___ Input data ___

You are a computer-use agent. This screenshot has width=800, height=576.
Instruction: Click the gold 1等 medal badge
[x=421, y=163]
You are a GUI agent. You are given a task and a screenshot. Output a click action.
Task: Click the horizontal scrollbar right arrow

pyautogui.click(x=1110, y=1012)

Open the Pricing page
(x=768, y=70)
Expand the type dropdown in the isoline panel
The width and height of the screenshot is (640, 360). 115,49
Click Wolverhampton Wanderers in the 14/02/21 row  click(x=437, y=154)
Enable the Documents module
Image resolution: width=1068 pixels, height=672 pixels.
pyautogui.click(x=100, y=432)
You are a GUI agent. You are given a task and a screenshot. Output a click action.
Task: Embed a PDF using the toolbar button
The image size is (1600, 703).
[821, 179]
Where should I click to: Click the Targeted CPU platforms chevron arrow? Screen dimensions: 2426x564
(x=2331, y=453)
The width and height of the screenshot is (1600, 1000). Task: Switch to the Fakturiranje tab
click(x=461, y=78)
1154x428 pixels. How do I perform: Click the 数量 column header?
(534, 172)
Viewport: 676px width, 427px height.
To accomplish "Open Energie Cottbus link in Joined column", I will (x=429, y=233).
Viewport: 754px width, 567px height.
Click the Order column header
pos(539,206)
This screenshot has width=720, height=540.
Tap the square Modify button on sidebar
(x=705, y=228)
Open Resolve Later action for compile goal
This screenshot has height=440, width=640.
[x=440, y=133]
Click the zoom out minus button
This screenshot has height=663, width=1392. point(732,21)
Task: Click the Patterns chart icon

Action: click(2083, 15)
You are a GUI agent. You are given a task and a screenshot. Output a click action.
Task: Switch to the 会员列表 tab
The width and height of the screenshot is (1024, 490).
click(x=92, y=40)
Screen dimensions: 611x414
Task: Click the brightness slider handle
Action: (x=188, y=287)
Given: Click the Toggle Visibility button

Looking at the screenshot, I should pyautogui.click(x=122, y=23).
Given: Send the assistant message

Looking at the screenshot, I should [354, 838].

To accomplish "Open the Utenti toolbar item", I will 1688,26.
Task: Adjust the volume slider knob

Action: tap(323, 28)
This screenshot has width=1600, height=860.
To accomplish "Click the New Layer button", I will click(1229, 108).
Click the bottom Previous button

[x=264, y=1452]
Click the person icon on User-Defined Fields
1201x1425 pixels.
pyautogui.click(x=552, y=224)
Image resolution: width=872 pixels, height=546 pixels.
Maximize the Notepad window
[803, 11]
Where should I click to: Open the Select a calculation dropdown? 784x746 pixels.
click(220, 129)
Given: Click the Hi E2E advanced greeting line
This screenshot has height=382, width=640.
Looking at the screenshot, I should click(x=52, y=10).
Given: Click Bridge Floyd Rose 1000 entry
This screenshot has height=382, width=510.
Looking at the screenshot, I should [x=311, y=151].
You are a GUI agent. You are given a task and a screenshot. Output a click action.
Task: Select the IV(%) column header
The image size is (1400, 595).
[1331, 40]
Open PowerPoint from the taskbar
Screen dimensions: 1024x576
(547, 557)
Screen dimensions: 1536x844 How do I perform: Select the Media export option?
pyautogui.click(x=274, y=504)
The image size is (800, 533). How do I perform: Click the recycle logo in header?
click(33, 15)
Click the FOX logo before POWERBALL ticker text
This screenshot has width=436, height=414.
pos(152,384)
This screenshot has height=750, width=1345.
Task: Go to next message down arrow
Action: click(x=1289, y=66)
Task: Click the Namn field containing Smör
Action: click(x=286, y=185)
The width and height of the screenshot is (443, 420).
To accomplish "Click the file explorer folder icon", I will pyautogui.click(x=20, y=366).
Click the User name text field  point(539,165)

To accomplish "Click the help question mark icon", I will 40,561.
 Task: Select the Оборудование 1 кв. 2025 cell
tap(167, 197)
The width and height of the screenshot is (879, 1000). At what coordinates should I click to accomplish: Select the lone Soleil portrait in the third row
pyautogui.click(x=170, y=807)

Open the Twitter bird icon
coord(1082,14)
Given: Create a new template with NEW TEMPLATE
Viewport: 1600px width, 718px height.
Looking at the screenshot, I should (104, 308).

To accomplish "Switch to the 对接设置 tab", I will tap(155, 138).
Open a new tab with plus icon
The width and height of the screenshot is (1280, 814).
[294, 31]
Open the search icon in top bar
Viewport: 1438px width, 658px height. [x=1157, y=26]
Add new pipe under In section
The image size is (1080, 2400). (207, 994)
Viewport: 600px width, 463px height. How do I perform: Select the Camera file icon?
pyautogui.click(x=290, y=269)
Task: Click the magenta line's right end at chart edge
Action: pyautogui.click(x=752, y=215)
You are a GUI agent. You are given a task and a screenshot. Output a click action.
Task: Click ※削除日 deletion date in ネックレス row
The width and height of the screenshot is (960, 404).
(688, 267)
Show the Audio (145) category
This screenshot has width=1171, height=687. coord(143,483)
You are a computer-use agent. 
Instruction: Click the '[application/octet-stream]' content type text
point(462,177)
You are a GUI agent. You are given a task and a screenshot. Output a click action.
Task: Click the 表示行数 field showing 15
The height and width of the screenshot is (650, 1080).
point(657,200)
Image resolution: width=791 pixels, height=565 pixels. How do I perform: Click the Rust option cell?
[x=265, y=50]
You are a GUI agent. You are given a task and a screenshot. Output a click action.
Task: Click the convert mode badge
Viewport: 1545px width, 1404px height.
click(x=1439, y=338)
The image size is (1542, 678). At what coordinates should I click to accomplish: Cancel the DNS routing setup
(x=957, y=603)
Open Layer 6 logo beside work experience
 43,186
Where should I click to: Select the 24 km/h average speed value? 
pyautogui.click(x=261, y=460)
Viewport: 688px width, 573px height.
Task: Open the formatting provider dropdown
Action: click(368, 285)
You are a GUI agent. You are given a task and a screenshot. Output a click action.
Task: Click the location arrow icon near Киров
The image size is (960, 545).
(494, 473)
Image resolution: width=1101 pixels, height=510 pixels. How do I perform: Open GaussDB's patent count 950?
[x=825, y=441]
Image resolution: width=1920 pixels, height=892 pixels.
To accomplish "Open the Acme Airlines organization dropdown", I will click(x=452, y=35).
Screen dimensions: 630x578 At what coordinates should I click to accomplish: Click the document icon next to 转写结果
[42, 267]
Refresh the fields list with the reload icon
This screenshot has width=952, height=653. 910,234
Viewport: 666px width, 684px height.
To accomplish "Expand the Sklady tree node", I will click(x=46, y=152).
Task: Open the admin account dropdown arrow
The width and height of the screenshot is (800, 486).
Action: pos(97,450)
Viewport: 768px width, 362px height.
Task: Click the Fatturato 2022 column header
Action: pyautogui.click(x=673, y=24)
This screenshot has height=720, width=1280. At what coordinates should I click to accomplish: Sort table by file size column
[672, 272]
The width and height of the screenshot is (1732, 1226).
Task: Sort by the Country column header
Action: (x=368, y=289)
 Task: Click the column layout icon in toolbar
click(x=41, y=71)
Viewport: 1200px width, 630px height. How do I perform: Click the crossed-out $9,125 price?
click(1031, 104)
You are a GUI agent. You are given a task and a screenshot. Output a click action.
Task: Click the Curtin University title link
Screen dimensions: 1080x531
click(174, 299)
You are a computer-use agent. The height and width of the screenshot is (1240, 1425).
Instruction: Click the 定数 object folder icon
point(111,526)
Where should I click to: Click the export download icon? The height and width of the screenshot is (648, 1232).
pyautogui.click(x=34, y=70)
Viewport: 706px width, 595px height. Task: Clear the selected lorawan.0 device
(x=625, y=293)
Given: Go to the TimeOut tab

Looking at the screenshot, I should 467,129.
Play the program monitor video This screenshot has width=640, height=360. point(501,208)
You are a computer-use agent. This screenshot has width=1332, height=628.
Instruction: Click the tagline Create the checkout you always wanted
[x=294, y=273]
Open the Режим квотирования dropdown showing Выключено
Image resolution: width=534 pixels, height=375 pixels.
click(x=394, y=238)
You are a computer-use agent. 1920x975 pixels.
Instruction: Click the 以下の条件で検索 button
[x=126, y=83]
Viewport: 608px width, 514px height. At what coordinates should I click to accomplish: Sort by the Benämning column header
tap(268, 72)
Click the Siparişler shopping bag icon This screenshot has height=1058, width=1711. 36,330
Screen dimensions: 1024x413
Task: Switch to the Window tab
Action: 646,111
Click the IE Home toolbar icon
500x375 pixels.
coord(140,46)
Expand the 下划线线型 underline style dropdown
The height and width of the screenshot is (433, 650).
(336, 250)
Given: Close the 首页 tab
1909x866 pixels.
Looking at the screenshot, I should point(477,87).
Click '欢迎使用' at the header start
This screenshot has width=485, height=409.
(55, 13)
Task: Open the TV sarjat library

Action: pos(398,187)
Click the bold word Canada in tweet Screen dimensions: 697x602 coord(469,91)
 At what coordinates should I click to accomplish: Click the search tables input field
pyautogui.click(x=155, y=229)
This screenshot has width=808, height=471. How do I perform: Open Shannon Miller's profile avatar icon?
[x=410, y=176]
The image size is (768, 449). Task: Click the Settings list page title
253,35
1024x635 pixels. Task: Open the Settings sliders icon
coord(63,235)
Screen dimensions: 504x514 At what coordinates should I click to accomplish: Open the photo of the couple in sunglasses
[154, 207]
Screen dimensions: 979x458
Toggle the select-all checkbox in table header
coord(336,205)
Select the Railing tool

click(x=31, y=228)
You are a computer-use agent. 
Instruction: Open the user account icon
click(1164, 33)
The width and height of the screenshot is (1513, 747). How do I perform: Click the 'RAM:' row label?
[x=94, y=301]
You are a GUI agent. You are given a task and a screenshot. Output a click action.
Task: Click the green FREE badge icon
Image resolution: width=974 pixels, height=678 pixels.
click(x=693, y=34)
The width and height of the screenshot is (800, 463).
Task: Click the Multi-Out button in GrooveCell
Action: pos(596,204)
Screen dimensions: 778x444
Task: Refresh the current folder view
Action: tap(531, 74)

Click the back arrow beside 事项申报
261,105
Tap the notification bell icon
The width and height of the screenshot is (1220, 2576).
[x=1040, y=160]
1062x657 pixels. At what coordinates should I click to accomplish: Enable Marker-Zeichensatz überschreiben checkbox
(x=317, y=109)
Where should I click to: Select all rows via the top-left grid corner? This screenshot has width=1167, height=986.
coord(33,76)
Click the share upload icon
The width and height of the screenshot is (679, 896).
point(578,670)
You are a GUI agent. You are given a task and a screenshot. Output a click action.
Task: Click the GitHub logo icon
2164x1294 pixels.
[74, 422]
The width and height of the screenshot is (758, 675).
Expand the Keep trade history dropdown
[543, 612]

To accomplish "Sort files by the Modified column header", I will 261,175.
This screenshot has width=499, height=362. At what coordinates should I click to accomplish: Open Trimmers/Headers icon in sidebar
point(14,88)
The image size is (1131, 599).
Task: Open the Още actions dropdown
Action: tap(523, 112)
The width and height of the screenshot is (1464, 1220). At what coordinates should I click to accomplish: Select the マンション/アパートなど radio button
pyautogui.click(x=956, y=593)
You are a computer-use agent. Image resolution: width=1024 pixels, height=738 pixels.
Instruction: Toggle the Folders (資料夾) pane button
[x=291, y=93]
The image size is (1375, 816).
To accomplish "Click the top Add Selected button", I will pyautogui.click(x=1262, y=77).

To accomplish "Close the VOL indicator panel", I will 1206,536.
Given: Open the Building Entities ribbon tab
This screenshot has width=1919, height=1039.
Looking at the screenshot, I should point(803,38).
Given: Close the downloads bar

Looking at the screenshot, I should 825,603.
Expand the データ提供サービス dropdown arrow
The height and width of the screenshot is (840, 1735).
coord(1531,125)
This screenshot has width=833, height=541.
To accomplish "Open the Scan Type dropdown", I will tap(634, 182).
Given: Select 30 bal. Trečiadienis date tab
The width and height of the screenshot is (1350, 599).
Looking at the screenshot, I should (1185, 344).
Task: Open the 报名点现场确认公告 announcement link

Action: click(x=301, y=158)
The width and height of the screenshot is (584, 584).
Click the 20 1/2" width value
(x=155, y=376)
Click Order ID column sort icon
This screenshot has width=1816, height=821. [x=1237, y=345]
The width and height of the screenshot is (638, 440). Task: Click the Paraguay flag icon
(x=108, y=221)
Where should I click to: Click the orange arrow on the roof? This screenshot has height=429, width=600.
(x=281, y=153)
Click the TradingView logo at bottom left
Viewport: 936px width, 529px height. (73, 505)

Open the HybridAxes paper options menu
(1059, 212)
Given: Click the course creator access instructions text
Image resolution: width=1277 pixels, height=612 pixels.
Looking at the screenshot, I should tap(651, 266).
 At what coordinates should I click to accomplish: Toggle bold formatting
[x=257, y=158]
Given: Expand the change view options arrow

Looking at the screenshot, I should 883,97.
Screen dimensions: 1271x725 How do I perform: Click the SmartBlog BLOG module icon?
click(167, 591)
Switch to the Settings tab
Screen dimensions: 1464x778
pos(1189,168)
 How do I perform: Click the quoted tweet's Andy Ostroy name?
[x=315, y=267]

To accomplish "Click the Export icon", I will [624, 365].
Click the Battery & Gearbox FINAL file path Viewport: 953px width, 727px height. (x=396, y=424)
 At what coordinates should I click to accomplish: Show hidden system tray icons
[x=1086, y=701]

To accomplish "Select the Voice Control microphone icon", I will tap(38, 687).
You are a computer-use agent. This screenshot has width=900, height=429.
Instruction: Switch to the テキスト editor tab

___

▸ **Work request**
Each line of the data above containing the string "date" is to be copied.

▸ **Expected answer**
Task: Click ※削除日 deletion date in ネックレス row
Given: Select 30 bal. Trečiadienis date tab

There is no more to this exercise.